Physics believes that macroscopic matter consists of microscopic matter; the macroscopic physical world described by classical mechanics is causal, and the microscopic world described by quantum mechanics is non-causal [1][2]; the wave function that describes a quantum is interpreted as the probability of the quantum's appearance at a certain location. The wave function, then, is the bridge between randomness and causality, the dividing line between the micro and macro worlds. Either according to the Schrödinger equation (1), or the Dirac equation (2),
iħ ∂/∂t {Ψ} = H{Ψ} (1)
(iħγ'∂μ - mc){Ψ} = 0 (2)
The changes of the wave function are all deterministic. What governs this determinism?

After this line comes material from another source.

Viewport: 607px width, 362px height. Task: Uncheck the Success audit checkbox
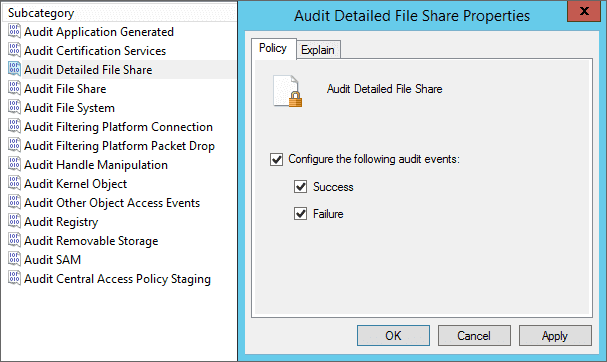[x=300, y=187]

For example, how does the derivative of the probability ∂/∂t {Ψ}, i.e., the rate of change of the probability in time, occur and by whom?
The essence of an equation is its invariance, and no matter how many solutions there are, the common feature of the solutions is that they maintain the invariance of the equation. In equation (1), (2), it is required that the total probability of the amplitude of the wave function is conserved and the energy-momentum is conserved. If there are more than one conserved quantity in a process at the same time, there must be a definite relationship between them, or one conserved quantity must dominate and the others are additives. If we must assume that the probabilistic interpretation is correct, what is the relationship between energy-momentum and probability?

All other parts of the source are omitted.